En otras palabras, son libros sobre cómo el ser humano, cuando las cosas parecen resultarle bien individual o colectivamete, tiende a irse solo a la cresta. Esto, contado a través de la tragedia de la democracia ateniense, que de ser la heroína de la película contra los persas en Maratón y Salamina, pasa a convertirse en un poder imperial cínico, arrogante y abusivo, que es finalmente humillado y derrotado por Esparta. ¡Qué terrible es la distancia entre el discurso fúnebre de Pericles y el famoso diálogo de los Melios!

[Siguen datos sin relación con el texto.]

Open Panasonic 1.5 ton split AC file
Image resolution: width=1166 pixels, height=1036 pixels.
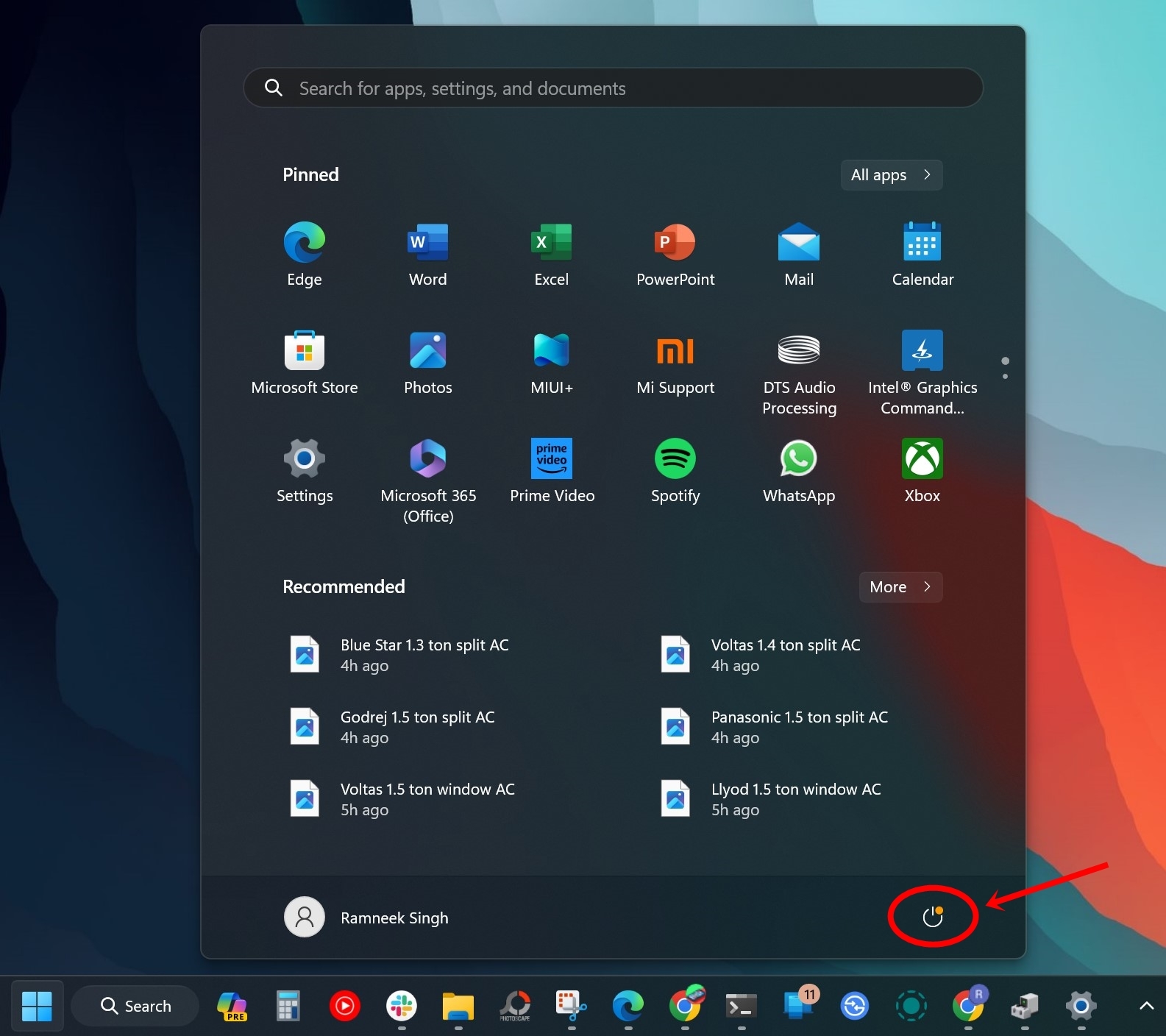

No se me ocurre algo mejor para introducirse en la política que estas advertencias sobre la desmesura, complementadas con la incisiva y honesta disciplina de la mirada de Tucídides. La historia antigua, como ha destacado la historiadora Catalina Balmaceda, es fundamental para hacerse inteligente (y es terrible que se la desprecie y abandone en nuestras aulas). Por lo demás, todo chileno contemporáneo ha tenido ocasión de observar los excesos de la arrogancia y las perdiciones a las que conduce, así como las virtudes de la temperanza. La distancia entre el desastre egomaníaco de la Convención y los silenciosos logros del comité de expertos lo reflejan.

Por último, leyendo a Heródoto y Tucídides se entiende la desconfianza que sienten Sócrates –que combatió en el Peloponeso- y sus herederos intelectuales por la democracia de Atenas, así como la seducción que Esparta ejerce en sus miradas. Democracia ateniense cuyo ideal, corregido por los esfuerzos y los tropiezos de dos siglos y medio de democracias modernas, sigue inspirando nuestras constituciones y nuestra vida política. Y seducción espartana que, no con poca frecuencia, reaparece cuando nos vamos a la cresta.